We can also use the mlflow model to do rediction in real-time. To do so we will need to:
1. run an mlflow server to be able to distribute the model (already done above)
2. create a serving enpoint which will pull the model from mlflow server
3. finally we can query our model in real time using `curl`

In [None]:
print("Please copy the command below in a new terminal on your IDE \n")

print("MLFLOW_TRACKING_URI=http://0.0.0.0:8080 mlflow models serve \\")
print("      --host=0.0.0.0 \\")
print("      --port=8081 \\")
print("      --env-manager=local \\")
# ToDo9: set the model uri to the model you just registered
print("      --model-uri=...")


In [None]:
print("You can copy the command below on one of your terminal \n")

request_data = pd.DataFrame(X_test_processed).iloc[0:4].to_json(orient="records")
print(
    """curl http://0.0.0.0:8081/invocations -H 'Content-Type: application/json' -d '{"dataframe_records": """
    + request_data
    + """}'"""
)


Congratulation!
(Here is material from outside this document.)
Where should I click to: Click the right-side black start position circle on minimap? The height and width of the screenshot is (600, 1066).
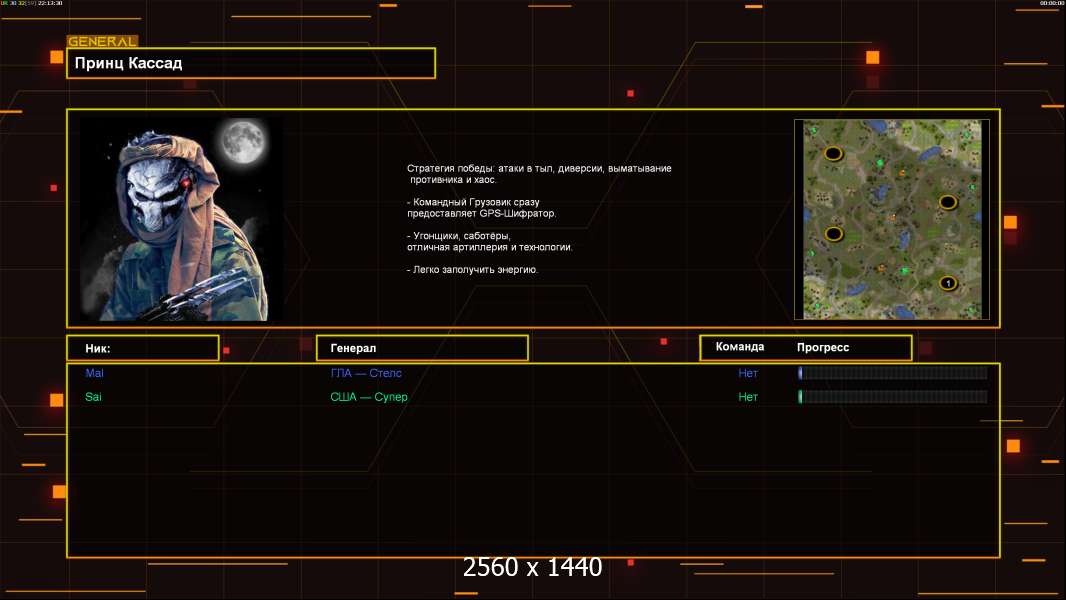(948, 202)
You made it! 

If you still have some time you can take a big breach and try to help the people around you. 

Or if you like you can try to improve on what you already did and see what could be added 

## To Go Further

You can try to combine the transformer and the predictor together in the same sklearn pipeline. 

In [None]:
# ToDo10: [To Go Further] rebuild a model using sklearn pipeline, log it to mlflow and deploy a serving endpoint
setup_mlflow(
    experiment_name="wine_score_pipeline_notebook",
)
...